Rédigé par le groupe de pratique du droit de la concurrence et de l’investissement étranger d’Osler

Le 22 janvier 2015, la Cour suprême du Canada (CSC) a rendu une décision novatrice dans Tervita Corporation et al. c. Commissaire de la concurrence, 2015 CSC 3 (Tervita), rejetant la demande de longue date de la commissaire de la concurrence (la commissaire) visant à faire obstacle à une fusion dans le secteur de la gestion des déchets et à obtenir un dessaisissement.

Cette décision présente un intérêt considérable pour les parties à une fusion et pour leurs conseillers, étant donné que la CSC n’avait pas pris en compte les dispositions relatives aux fusions de la Loi sur la concurrence au cours de la dernière décennie. La CSC a fourni des lignes directrices qui seront appréciées, relativement à deux éléments importants du droit substantiel relatif aux fusions.

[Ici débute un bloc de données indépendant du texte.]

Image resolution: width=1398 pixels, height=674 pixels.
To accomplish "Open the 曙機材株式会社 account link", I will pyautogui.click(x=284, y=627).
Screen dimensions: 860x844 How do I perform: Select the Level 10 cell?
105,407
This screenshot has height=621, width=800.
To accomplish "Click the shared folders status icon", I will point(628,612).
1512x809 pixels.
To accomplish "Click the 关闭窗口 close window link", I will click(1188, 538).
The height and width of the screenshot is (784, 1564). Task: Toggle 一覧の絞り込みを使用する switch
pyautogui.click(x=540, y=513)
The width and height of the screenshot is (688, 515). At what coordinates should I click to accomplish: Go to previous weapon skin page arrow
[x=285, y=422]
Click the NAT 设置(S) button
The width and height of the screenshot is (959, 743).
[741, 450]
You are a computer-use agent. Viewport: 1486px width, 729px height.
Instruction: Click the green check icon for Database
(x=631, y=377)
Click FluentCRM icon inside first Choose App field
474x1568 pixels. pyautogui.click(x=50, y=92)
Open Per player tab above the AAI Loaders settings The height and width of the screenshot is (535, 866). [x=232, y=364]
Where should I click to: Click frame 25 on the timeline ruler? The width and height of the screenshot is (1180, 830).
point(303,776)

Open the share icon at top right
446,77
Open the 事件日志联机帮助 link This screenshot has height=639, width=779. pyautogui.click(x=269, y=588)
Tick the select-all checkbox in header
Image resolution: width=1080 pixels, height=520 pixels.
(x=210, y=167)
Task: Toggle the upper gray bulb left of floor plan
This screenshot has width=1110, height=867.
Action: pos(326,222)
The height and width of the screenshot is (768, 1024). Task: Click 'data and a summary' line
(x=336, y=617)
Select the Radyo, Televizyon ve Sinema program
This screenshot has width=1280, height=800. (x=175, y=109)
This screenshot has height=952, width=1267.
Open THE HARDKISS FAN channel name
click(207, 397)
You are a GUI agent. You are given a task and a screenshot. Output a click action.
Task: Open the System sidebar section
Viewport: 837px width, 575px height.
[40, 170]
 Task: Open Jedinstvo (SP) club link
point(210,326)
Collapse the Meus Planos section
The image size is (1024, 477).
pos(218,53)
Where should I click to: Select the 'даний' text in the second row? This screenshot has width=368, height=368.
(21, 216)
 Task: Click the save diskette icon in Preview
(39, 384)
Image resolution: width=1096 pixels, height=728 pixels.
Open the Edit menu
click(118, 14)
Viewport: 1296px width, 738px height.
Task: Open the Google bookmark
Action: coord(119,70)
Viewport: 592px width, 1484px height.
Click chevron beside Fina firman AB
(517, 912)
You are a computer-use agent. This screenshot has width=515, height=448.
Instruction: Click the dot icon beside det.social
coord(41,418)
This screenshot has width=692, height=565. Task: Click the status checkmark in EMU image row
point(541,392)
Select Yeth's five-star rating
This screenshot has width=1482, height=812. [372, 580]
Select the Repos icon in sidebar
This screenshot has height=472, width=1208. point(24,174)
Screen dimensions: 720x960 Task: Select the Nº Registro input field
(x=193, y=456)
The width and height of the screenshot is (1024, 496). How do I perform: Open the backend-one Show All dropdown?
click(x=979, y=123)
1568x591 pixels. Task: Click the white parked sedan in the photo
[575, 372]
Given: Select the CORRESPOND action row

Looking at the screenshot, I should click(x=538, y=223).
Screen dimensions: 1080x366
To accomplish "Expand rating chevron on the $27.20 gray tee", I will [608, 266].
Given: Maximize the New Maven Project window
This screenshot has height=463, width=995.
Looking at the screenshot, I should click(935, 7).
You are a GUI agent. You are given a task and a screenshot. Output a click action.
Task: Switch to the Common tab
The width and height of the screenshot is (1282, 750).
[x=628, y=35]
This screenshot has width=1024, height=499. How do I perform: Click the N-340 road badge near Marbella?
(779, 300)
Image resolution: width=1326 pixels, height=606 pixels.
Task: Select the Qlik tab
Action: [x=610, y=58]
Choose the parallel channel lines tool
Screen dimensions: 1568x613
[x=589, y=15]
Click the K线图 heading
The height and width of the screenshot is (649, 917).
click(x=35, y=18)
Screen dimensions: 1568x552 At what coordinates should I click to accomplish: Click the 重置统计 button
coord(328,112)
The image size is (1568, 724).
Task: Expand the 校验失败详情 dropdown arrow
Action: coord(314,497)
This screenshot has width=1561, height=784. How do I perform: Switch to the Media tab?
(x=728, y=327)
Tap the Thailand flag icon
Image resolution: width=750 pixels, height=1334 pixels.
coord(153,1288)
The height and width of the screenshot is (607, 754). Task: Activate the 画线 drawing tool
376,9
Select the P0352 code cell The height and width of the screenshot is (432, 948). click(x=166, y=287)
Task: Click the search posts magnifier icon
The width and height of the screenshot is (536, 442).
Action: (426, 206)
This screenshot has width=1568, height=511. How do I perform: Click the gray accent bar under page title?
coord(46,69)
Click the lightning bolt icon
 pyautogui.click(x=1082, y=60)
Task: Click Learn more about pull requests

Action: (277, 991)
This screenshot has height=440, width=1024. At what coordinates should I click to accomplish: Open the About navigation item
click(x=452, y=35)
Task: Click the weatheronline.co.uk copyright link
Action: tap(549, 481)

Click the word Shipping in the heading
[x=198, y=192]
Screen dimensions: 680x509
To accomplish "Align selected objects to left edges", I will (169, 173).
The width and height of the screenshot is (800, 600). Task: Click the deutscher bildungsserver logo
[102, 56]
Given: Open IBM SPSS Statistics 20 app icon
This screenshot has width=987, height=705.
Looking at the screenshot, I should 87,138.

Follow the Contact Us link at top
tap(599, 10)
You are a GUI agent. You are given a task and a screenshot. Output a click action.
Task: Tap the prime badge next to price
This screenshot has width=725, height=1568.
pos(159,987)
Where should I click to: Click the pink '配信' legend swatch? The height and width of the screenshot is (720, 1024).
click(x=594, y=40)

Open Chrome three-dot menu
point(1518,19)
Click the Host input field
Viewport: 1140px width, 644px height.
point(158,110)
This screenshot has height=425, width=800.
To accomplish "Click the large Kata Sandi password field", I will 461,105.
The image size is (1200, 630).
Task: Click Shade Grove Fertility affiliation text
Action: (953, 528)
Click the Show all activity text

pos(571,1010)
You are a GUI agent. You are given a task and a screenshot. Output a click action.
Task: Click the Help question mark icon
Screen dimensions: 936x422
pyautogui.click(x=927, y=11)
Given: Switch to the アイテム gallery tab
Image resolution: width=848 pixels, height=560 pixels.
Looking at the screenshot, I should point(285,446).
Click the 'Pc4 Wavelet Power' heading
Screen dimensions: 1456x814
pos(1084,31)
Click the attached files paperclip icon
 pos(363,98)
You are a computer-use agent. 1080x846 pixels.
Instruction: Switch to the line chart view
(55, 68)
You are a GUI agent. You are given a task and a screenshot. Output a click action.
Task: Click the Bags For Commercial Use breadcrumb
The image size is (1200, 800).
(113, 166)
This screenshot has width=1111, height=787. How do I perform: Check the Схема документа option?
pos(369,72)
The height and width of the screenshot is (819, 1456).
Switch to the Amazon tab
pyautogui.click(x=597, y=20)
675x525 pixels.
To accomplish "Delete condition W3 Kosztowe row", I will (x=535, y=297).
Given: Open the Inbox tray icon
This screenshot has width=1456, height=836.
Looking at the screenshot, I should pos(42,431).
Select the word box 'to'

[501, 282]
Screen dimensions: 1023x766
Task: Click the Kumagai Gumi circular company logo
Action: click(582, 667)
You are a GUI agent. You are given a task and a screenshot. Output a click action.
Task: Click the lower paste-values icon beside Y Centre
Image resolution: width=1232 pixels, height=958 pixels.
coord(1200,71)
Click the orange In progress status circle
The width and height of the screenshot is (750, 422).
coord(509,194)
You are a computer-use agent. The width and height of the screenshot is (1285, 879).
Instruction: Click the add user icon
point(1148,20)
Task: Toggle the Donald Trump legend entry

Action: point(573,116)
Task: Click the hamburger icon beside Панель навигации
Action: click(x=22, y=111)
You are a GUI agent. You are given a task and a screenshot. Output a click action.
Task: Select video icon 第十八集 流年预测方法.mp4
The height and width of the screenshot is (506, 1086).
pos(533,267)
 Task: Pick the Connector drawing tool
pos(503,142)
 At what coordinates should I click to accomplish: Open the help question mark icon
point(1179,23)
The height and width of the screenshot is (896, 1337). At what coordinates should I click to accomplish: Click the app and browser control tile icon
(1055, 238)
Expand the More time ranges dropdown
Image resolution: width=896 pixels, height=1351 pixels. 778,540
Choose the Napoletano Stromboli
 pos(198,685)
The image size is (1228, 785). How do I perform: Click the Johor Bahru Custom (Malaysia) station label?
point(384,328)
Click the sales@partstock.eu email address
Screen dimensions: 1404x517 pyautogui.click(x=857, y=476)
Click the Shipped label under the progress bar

Premièrement, il s’agissait de la première fusion contestée par la commissaire au motif exclusif que cette fusion empêcherait vraisemblablement la concurrence future plutôt qu’elle ne limiterait la concurrence actuelle, et la décision établit un cadre d’évaluation des perspectives de concurrence future. Deuxièmement, cette décision approuve sans réserve l’accès à la défense fondée sur les gains en efficience prévue à l’article 96 de la Loi, caractéristique exclusive du droit canadien en matière de fusions, qui a fait l’objet de litiges et de longs débats. Dans Tervita, la CSC présente aussi de nouvelles lignes directrices (bien que peu claires) sur le cadre d’analyse à utiliser pour évaluer les gains en efficience par rapport aux effets anticoncurrentiels.

Par ailleurs, cette décision risque d’alourdir de manière importante le fardeau des parties à une fusion. Dans ses lignes directrices sur la signification d’un empêchement sensible à la concurrence, la CSC a envoyé aux parties à la fusion un message selon lequel elles devaient faire un examen prospectif et tenir compte de la concurrence qui aurait pu exister, n'eût été la fusion, même si elle n’était pas imminente ou prévue. De plus, en approuvant l’accès à la défense fondée sur les gains en efficience, la CSC a semblé imposer un lourd fardeau à la commissaire, soit celui de quantifier les effets anticoncurrentiels d’une fusion, une fois que les parties à la fusion ont démontré l’existence de gains en efficience, même négligeables, découlant de cette fusion. Ce fardeau rendra encore plus difficile pour la commissaire la contestation de fusions dont les gains en efficience peuvent même être négligeables, et cela pourrait inciter la commissaire à élargir la portée des documents et de l’information exigés des parties à une fusion pendant l’examen de cette fusion.

Contexte

En janvier 2011, la commissaire a déposé auprès du Tribunal de la concurrence (le Tribunal) une demande visant à contester l’acquisition réalisée par CCS Corporation (CCS) de Complete Environmental Inc. (Complete) (Tervita était auparavant connue sous le nom de « CCS »). Même si cette transaction de 6,1 millions de dollars n’était pas subordonnée à une déclaration obligatoire aux termes de la Loi, les parties en avaient avisé de leur plein gré le Bureau de la concurrence avant de la conclure.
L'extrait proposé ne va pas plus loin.